I have only served as a church visitor once so I cannot claim any deep insight into the position. However, for most of my term I wondered whether classis really cared whether or not visits were made. The church I served had not been visited very often and I do not remember much being said about that or about the visits that I did not make. Furthermore, in that classis church visitors were expected to report at just one meeting per year and then give a summary report with general observations on common trends. I wondered how useful that could be. Eventually I did pull my socks up, get my stuff together, and make my visits. I mostly enjoyed the experience, but still wondered whether the visits served much purpose.
The question of the effectiveness of church visiting has been asked before. The synod of 2000 adopted a “Guide for Church Visiting” in order to strengthen the practice. A previous post on this site, Mining for Old Gold, explored how classes are breathing new life into the old practice.

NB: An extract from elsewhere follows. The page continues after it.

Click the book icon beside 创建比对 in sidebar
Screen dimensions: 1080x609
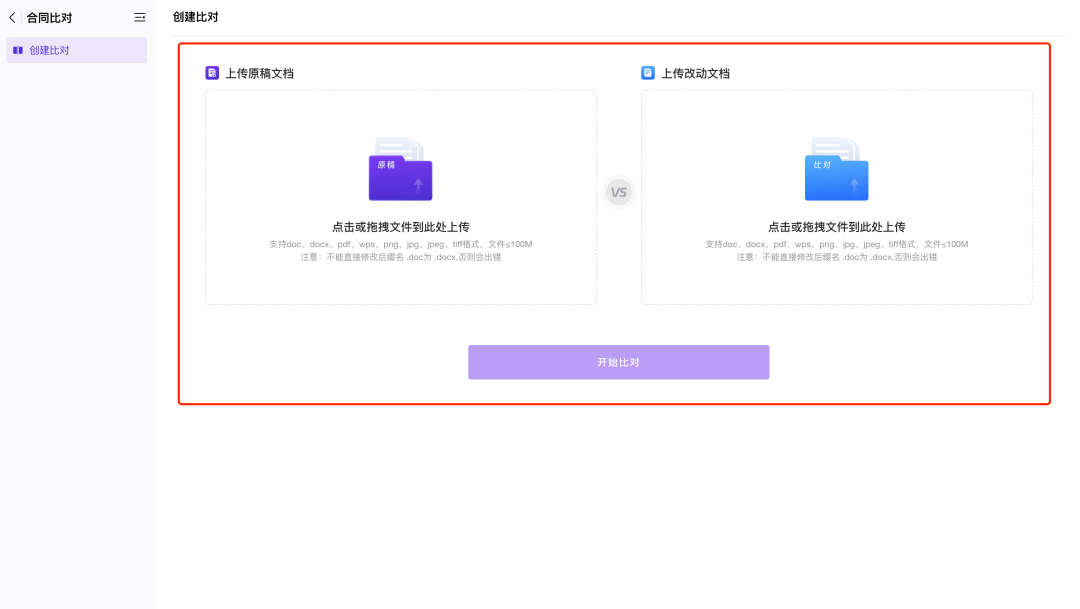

I intend to focus on the visit itself in another post, but here want to reflect on the ways classes receive church visitors and their reports.
In my experience, classes often appoint church visitors and then forget about them. Written church visitor reports are tucked away at the very end of an agenda, where they are overshadowed by other materials. They are usually received for information without being commented on. This inattention may occur because as one of the last items on an agenda, the reports are taken up when delegates have had their fill of meeting and are already putting on their coats. It might be because the reports rarely say anything worth commenting on. There may be other reasons, but little attention is paid to the reports and problems are rarely addressed. I have heard churches mention that it had been too long since their last visit, but I don’t recall much said about it. I’ve also had conversations with visitors who were frustrated by a church that was avoiding them, but have never heard this mentioned on the floor of classis. The visitor didn’t want to damage the potential of a future visit by calling attention to the church’s stonewalling. All this makes me wonder whether classes value church visiting as much as we say that we do.

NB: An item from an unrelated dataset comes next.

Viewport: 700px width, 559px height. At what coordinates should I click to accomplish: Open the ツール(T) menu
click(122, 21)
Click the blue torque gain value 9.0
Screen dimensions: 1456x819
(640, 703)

As I look back, a practice I then once though showed a lack of interest could be a step in a more positive direction. At the time I wondered about the usefulness of an annual report with general observations, but think now that this could give church visiting more visibility at classis. Such a report could lead to a conversation on issues that churches have in common. This conversation would be more likely if classes gave church visitor reports a ‘prime’ place in the agenda, a time when delegates are fresh and eager to explore ideas. A classis could perhaps set up a panel discussion format that lets church visitors bounce ideas and impressions off each other, while encouraging discussion among delegates. Other classes may have found other ways of raising the profile of church visiting. If so, I would like to hear these ideas, because if we want to mine new gold out of an old practice, we can start by demonstrating that church visiting is a practice we value.